Anger and anxiety - how to cope with anger

Understanding anger and anxiety

Suggestions for coping with anger

In the short term, choose the "flight" option if at all possible. Count to ten, leave the room, walk away, put a safe distance between you and the perceived threat. Give yourself time to breathe and think.

Use up your body’s adrenaline in legitimate ways (go for a run, thump some cushions, chop some wood, jump up and down).

Identify the threat or cause of frustration – What made you get angry and why?

Dispute your view of the situation – is there another way of looking at it? Ask other people to give you their view. Try to get to the truth.

If you have an ongoing problem with anger, keep a diary recording when and why you feel angry each day. This can help you identify patterns. For example, you may be getting angry at home but the real source of the anger is a work situation.

People  express anger through physical violence, verbal violence or sarcasm. All of these are destructive. They hurt other people and create negative responses in them that will make your situation worse. Try to avoidd all kinds of violence.

Attack problems, not people. Explain your perceptions and your feelings in words to the people that need to understand them, trying to keep as calm as you can.
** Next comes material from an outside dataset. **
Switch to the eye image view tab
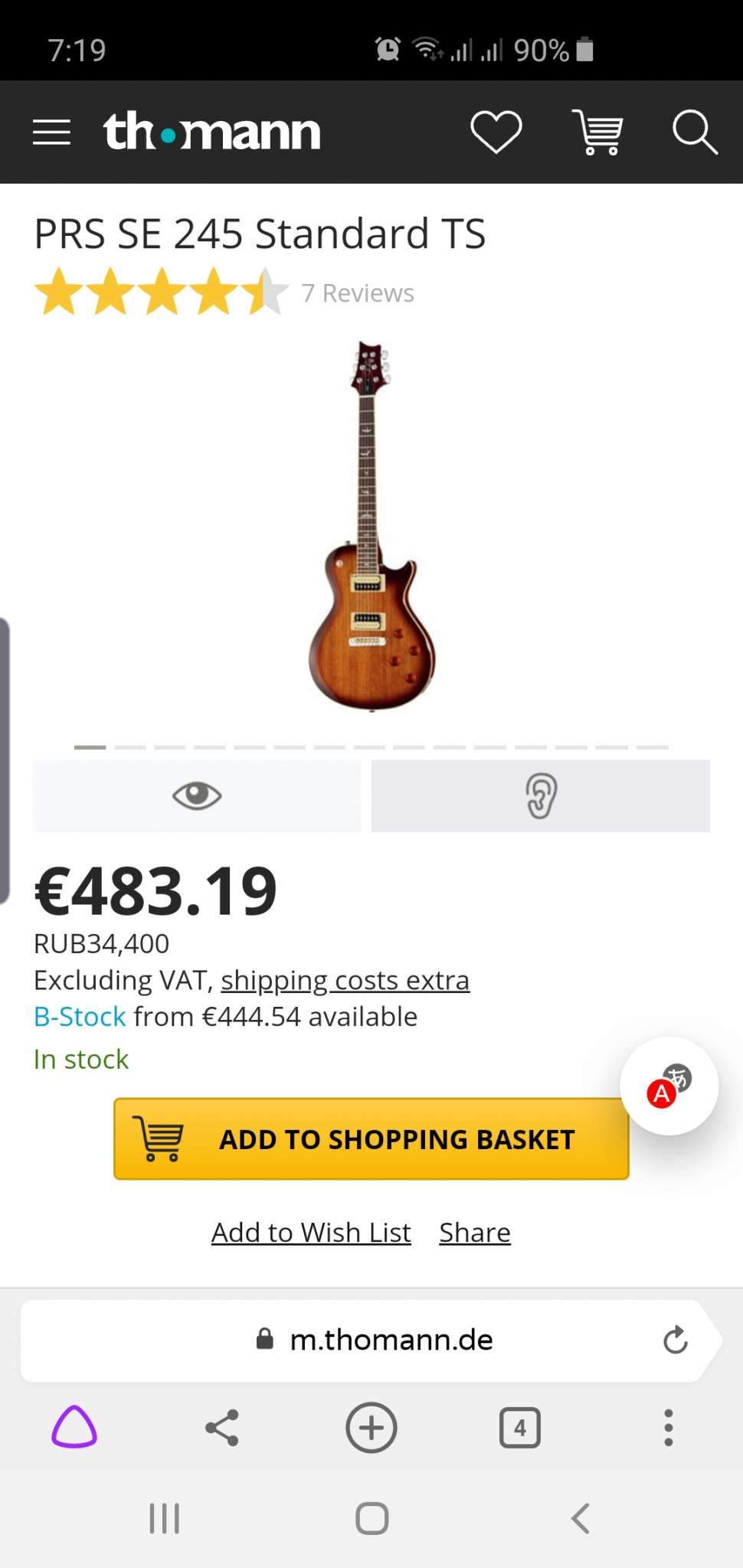Screen dimensions: 743x1568 [197, 795]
Try to work out a strategy that will help you to remove threats or blockages that stop you achieving your goals. Channel your anger into making things better.

Comfort and console yourself in legitimate ways. Avoid false comfort  (for example, drugs and alcohol, affairs, overeating).
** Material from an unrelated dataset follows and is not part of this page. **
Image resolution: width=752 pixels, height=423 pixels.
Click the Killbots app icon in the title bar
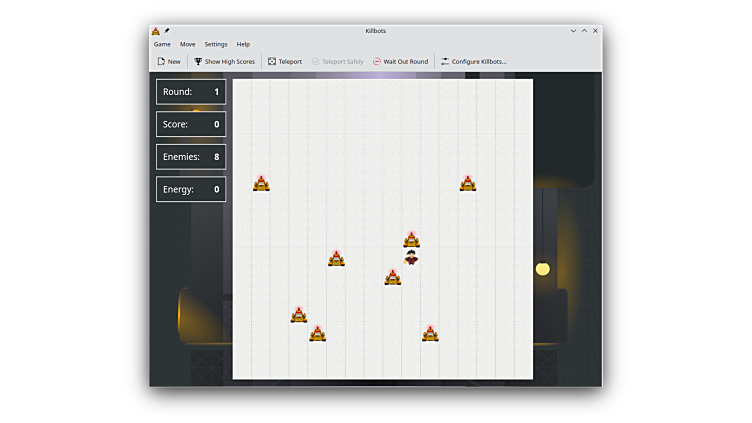(x=156, y=31)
Take your case to the supreme court (God). Talk to him about it.

If you can’t resolve the anger alone, get someone wise, perhaps a trained counsellor, to help you to shape your strategy and carry it through. Mediation or arbitration can sometimes help. (Arbitration is when two people ask someone else to rule in a dispute between them. Mediation is when someone helps two parties to agree a compromise).

 

Anger in the Bible

God himself is described as being angry with people who persistently do wrong in spite of being warned. (Genesis 6 v 6).

God asked Jonah “Are you right to be angry?” (Jonah 4 v4 and v8). Ask yourself the same question.

People of faith often assume that anger is always wrong. There are situations where anger is an appropriate reaction to a situation. Jesus got angry about the way the temple was being misused and drove out the merchants and money changers (John 2 v 13–17). Paul told the early Christians “be angry, but don’t sin. Don’t let the sun go down on your anger” (Ephesians 4 v 26).